On 12/15/19 8:25 PM, Raymond Hettinger wrote:
On Dec 15, 2019, at 6:48 PM, Larry Hastings <larry@hastings.org> wrote:
As of 3.7, dict objects are guaranteed to maintain insertion order.  But set objects make no such guarantee, and AFAIK in practice they don't maintain insertion order either.  Should they?
I don't think they should.  

Several thoughts:

* The corresponding mathematical concept is unordered and it would be weird to impose such as order.

I disagree--I assert it's no more or less weird than imposing order on dicts, which we eventually decided to do.


* You can already get membership testing while retaining insertion ordering by running dict.fromkeys(seq).

I'm not sure where you're going with this.  The argument "you can do this with other objects" didn't preclude us from, for example, adding ordering to the dict object.  We already had collections.OrderedDict, and we decided to add the functionality to the dict object.

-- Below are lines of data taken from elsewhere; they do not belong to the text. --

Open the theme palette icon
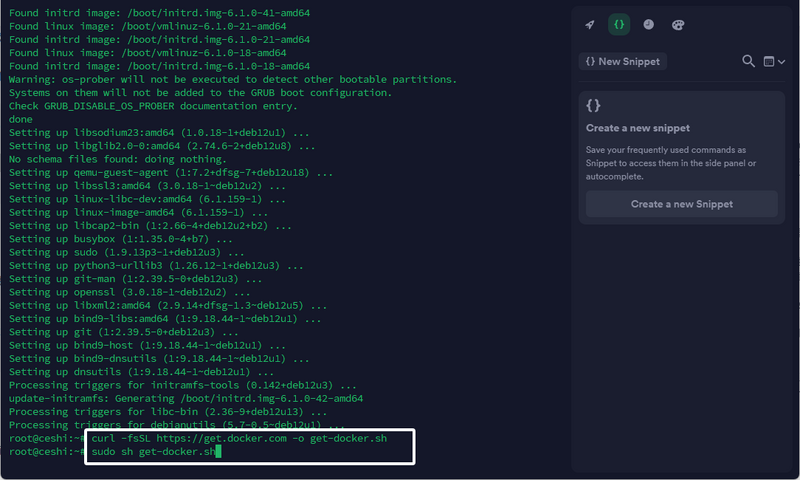This screenshot has width=800, height=480. pos(677,25)
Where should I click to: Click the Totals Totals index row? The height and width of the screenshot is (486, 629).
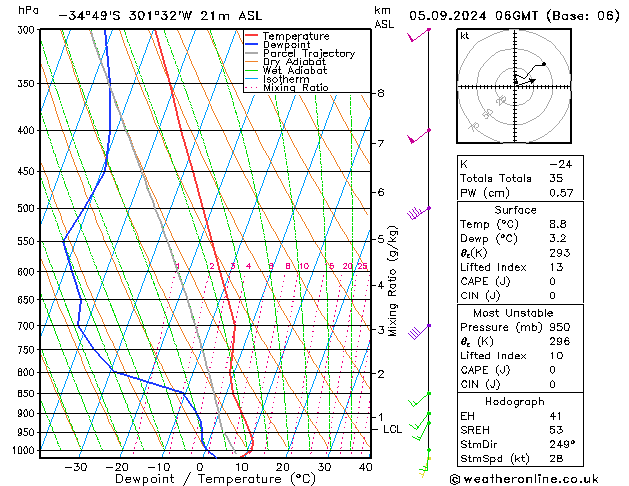click(x=520, y=178)
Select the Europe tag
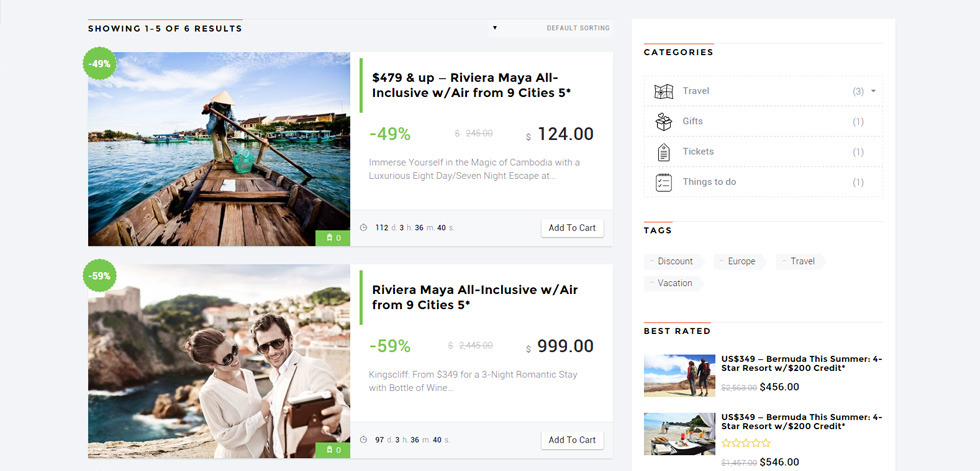This screenshot has width=980, height=471. [740, 261]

* Set operations have optimizations that preclude giving a guaranteed order (for example, set intersection loops over the smaller of the two input sets).

* To implement ordering, set objects would have to give-up their current membership testing optimization that exploits cache locality in lookups (it looks at several consecutive hashes at a time before jumping to the next random position in the table).

* The ordering we have for dicts uses a hash table that indexes into a sequence.  That works reasonably well for typical dict operations but is unsuitable for set operations where some common use cases make interspersed additions and deletions (that is why the LRU cache still uses a cheaply updated doubly-linked list rather that deleting and reinserting dict entries).

These are all performance concerns.  As I mentioned previously in this thread, in my opinion we should figure out what semantics we want for the object, then implement those, and only after that should we worry about performance.  I think we should decide the question "should set objects maintain insertion order?" literally without any consideration about performance implications.


* This idea has been discussed a couple times before and we've decided not to go down this path.  I should document prominently because it is inevitable that it will be suggested periodically because it is such an obvious thing to consider.

Please do!

In the email quoted by Tim Peters earlier in the thread, you stated that set objects "lose their flexibility" if they maintain order.  Can you be more specific about what you meant by that?


/arry

p.s. To be clear, I'm not volunteering to add this feature to the set object implementation--that's above my pay grade.  But I'm guessing that, if we decided we wanted these semantics for the dict object, someone would volunteer to implement it.